Passage given

Tables for Multiplication
The combination "multiplication tables" is most likely to be associated with a fixture of elementary math classes, often called "times tables". However, at various times books of tables have been published that did not include the products of numbers, but were nonetheless composed to facilitate finding such products.
Squares
Tables of quarter squares have been published in 1690 by Johann Ludolff and in 1817 by Antoine Voisin. These could be used for number multiplication in at least two ways:
$\begin{align}\displaystyle ab &= \frac{(a+b)^2}{4} - \frac{(a-b)^2}{4}, \\ &= 2\bigg[\frac{a^2}{4}+\frac{b^2}{4}-\frac{(a-b)^2}{4}\bigg]. \end{align}$
The second formula is more cumbersome, but, for the same table of squares, admits factors twice as large compared to the first one. Both identities may successfully serve as tools of mental arithmetic, provided numbers involved are not too large and the squares of integers are either memorized or can be computed fast. In particular, integer squares can be computed successively with $(n+1)^{2}=n^{2}+(2n+1).$
Triangular numbers
Triangular numbers have the form $\displaystyle T_{n}=\frac{n(n+1)}{2}.$ There are several identities that combine triangular numbers into products (with implied constraints on $a$ and $b)$:
$\begin{align}\displaystyle ab &= T_{a-1}+T_{b}-T_{a-b-1},\\ &= T_{a}+T_{b-1}-T_{a-b},\\ &= T_{a-n}+T_{b+n-1}-T_{a-b-n}-T_{n-1},\,\mbox{for any}\,n\\ &= T_{(a-1)/2+b}-T_{(a-1)/2-b},\\ &= T_{a/2+b-1}-T_{a/2-b-1}+b,\\ &= T_{a+b}-T_{a}-T_{b}.\\ \end{align}$
A table of 20,000 triangular numbers has been published by L. De Joncourt in 1762; the table by A. Arnaudeau (with most of the above identities) published in 1896 contained 200,000 triangular numbers.

Exercise set
A – In the text on multiplication tables, how many triangular numbers were in the table A. Arnaudeau published in 1896?
B – Set down the text on multiplication tables word for word, from "Tables for Multiplication" up to and including "finding such products.".

Provided data
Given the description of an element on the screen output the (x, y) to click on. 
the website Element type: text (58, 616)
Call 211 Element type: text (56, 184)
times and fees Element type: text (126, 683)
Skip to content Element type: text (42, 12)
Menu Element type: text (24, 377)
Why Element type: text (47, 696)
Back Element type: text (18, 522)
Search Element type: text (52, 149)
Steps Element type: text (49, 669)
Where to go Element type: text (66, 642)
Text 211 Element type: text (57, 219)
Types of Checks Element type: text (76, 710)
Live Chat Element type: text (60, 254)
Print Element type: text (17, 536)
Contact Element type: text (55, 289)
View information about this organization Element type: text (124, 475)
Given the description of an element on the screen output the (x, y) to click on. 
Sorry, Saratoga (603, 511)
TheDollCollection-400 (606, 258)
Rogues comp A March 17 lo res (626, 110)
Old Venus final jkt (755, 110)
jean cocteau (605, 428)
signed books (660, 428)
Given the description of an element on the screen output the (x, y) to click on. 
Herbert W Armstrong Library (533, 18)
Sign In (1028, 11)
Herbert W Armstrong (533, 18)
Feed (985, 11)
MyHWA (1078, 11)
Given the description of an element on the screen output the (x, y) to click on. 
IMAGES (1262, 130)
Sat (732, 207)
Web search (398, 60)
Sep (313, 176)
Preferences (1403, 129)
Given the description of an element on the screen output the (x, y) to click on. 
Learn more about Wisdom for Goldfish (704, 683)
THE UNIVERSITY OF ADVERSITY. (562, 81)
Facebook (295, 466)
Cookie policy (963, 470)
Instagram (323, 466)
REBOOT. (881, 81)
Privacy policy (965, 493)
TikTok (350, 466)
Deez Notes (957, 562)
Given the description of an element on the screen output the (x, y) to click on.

Expected outputs
A – 200,000

B –
Tables for Multiplication
The combination "multiplication tables" is most likely to be associated with a fixture of elementary math classes, often called "times tables". However, at various times books of tables have been published that did not include the products of numbers, but were nonetheless composed to facilitate finding such products.